Entries provided
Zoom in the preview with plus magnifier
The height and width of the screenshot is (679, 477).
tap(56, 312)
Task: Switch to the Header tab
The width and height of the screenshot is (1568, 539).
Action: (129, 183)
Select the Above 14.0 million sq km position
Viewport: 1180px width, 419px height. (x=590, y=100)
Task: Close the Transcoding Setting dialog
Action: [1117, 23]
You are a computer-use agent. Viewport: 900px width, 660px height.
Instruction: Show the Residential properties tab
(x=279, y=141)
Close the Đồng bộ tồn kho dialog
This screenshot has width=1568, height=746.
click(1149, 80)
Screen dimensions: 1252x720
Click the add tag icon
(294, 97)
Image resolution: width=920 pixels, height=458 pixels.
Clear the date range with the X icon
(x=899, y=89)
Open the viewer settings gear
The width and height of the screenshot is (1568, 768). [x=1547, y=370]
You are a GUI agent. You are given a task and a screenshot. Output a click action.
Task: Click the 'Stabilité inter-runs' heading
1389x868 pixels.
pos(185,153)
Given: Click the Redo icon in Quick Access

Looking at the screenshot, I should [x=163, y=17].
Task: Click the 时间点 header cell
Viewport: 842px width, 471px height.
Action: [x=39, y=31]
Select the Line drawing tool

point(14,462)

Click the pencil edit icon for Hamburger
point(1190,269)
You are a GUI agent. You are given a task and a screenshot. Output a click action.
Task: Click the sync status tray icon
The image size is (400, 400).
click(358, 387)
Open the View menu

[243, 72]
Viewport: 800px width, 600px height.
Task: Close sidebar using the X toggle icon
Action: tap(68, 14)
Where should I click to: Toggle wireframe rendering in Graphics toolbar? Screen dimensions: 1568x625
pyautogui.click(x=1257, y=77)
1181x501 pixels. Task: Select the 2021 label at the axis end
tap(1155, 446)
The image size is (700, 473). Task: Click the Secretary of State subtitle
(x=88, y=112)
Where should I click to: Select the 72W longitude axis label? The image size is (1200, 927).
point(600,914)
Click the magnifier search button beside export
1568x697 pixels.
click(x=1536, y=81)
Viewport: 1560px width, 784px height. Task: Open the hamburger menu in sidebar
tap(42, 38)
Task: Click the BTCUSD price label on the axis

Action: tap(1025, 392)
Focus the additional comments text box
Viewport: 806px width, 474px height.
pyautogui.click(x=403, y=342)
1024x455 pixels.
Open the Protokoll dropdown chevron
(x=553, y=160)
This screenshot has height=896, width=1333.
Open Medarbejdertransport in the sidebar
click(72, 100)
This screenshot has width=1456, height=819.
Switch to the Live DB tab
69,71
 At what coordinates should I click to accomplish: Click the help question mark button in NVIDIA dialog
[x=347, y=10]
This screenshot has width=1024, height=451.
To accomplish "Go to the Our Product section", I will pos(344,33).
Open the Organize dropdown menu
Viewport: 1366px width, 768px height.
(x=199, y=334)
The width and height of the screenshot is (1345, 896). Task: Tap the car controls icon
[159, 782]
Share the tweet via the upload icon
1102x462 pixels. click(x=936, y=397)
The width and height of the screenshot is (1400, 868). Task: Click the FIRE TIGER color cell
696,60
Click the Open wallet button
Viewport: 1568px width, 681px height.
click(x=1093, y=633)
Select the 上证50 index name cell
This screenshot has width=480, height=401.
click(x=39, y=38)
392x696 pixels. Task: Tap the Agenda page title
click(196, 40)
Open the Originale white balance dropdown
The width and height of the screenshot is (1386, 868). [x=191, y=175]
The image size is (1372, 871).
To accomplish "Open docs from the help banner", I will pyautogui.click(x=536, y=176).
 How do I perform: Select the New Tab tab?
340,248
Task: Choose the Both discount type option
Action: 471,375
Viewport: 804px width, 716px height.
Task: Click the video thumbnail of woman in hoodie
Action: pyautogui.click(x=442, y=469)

Your objective
Replace every occurrence of "Screen dimensions" with "Display size" throughout the listing above, and reproduce it with everything else unchanged.

Exercise answer
Zoom in the preview with plus magnifier
The height and width of the screenshot is (679, 477).
tap(56, 312)
Task: Switch to the Header tab
The width and height of the screenshot is (1568, 539).
Action: (129, 183)
Select the Above 14.0 million sq km position
Viewport: 1180px width, 419px height. (x=590, y=100)
Task: Close the Transcoding Setting dialog
Action: [1117, 23]
You are a computer-use agent. Viewport: 900px width, 660px height.
Instruction: Show the Residential properties tab
(x=279, y=141)
Close the Đồng bộ tồn kho dialog
This screenshot has width=1568, height=746.
click(1149, 80)
Display size: 1252x720
Click the add tag icon
(294, 97)
Image resolution: width=920 pixels, height=458 pixels.
Clear the date range with the X icon
(x=899, y=89)
Open the viewer settings gear
The width and height of the screenshot is (1568, 768). [x=1547, y=370]
You are a GUI agent. You are given a task and a screenshot. Output a click action.
Task: Click the 'Stabilité inter-runs' heading
1389x868 pixels.
pos(185,153)
Given: Click the Redo icon in Quick Access

Looking at the screenshot, I should [x=163, y=17].
Task: Click the 时间点 header cell
Viewport: 842px width, 471px height.
Action: [x=39, y=31]
Select the Line drawing tool

point(14,462)

Click the pencil edit icon for Hamburger
point(1190,269)
You are a GUI agent. You are given a task and a screenshot. Output a click action.
Task: Click the sync status tray icon
The image size is (400, 400).
click(358, 387)
Open the View menu

[243, 72]
Viewport: 800px width, 600px height.
Task: Close sidebar using the X toggle icon
Action: tap(68, 14)
Where should I click to: Toggle wireframe rendering in Graphics toolbar? Display size: 1568x625
pyautogui.click(x=1257, y=77)
1181x501 pixels. Task: Select the 2021 label at the axis end
tap(1155, 446)
The image size is (700, 473). Task: Click the Secretary of State subtitle
(x=88, y=112)
Where should I click to: Select the 72W longitude axis label? The image size is (1200, 927).
point(600,914)
Click the magnifier search button beside export
1568x697 pixels.
click(x=1536, y=81)
Viewport: 1560px width, 784px height. Task: Open the hamburger menu in sidebar
tap(42, 38)
Task: Click the BTCUSD price label on the axis

Action: tap(1025, 392)
Focus the additional comments text box
Viewport: 806px width, 474px height.
pyautogui.click(x=403, y=342)
1024x455 pixels.
Open the Protokoll dropdown chevron
(x=553, y=160)
This screenshot has height=896, width=1333.
Open Medarbejdertransport in the sidebar
click(72, 100)
This screenshot has width=1456, height=819.
Switch to the Live DB tab
69,71
 At what coordinates should I click to accomplish: Click the help question mark button in NVIDIA dialog
[x=347, y=10]
This screenshot has width=1024, height=451.
To accomplish "Go to the Our Product section", I will pos(344,33).
Open the Organize dropdown menu
Viewport: 1366px width, 768px height.
(x=199, y=334)
The width and height of the screenshot is (1345, 896). Task: Tap the car controls icon
[159, 782]
Share the tweet via the upload icon
1102x462 pixels. click(x=936, y=397)
The width and height of the screenshot is (1400, 868). Task: Click the FIRE TIGER color cell
696,60
Click the Open wallet button
Viewport: 1568px width, 681px height.
click(x=1093, y=633)
Select the 上证50 index name cell
This screenshot has width=480, height=401.
click(x=39, y=38)
392x696 pixels. Task: Tap the Agenda page title
click(196, 40)
Open the Originale white balance dropdown
The width and height of the screenshot is (1386, 868). [x=191, y=175]
The image size is (1372, 871).
To accomplish "Open docs from the help banner", I will pyautogui.click(x=536, y=176).
 How do I perform: Select the New Tab tab?
340,248
Task: Choose the Both discount type option
Action: 471,375
Viewport: 804px width, 716px height.
Task: Click the video thumbnail of woman in hoodie
Action: pyautogui.click(x=442, y=469)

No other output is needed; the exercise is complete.